▶ SET EXERCISE: Pull out every line in the entries below that contains the string "accomplish", and copy each line in full. Treat uppercase and lowercase letters as different.

▶ DATASET RECORDS:
►

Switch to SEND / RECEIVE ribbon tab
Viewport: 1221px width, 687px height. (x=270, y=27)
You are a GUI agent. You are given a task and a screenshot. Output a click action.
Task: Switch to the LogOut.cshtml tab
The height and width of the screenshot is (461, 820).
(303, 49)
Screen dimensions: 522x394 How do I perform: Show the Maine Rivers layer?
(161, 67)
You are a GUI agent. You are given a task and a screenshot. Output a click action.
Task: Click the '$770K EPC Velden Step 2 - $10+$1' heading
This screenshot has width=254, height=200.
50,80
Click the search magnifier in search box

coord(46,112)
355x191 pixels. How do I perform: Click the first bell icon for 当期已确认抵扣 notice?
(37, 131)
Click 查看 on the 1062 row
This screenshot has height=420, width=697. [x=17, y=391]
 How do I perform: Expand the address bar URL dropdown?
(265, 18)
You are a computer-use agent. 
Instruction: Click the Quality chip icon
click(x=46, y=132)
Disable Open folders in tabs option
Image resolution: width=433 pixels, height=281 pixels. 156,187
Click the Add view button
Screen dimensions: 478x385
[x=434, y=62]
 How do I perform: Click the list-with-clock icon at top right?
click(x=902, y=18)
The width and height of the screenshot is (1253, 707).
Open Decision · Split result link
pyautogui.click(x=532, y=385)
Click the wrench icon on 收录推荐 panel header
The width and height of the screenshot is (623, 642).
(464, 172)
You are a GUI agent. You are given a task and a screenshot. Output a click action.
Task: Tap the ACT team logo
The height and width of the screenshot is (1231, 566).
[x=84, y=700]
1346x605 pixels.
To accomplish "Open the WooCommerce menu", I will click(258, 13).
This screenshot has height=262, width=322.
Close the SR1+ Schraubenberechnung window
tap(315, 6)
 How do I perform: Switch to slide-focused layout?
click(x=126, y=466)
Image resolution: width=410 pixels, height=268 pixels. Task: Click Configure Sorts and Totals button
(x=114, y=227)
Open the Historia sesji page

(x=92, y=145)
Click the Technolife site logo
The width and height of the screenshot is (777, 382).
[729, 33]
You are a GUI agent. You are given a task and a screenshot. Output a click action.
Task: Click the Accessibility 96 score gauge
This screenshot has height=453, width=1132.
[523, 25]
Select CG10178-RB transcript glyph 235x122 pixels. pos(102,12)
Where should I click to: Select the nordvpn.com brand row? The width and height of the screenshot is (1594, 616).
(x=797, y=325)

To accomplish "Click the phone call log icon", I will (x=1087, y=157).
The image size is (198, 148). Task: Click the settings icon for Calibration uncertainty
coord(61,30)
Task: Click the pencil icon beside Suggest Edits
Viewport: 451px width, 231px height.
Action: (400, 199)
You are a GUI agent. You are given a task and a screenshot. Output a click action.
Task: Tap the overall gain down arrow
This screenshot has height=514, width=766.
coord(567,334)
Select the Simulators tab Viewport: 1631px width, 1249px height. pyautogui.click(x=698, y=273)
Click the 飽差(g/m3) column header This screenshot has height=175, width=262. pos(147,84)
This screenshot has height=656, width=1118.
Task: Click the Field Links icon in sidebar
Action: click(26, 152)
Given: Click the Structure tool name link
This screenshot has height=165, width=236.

◄

▶ COMPLETED TASK:
To accomplish "Open the WooCommerce menu", I will click(258, 13).
To accomplish "Click the phone call log icon", I will (x=1087, y=157).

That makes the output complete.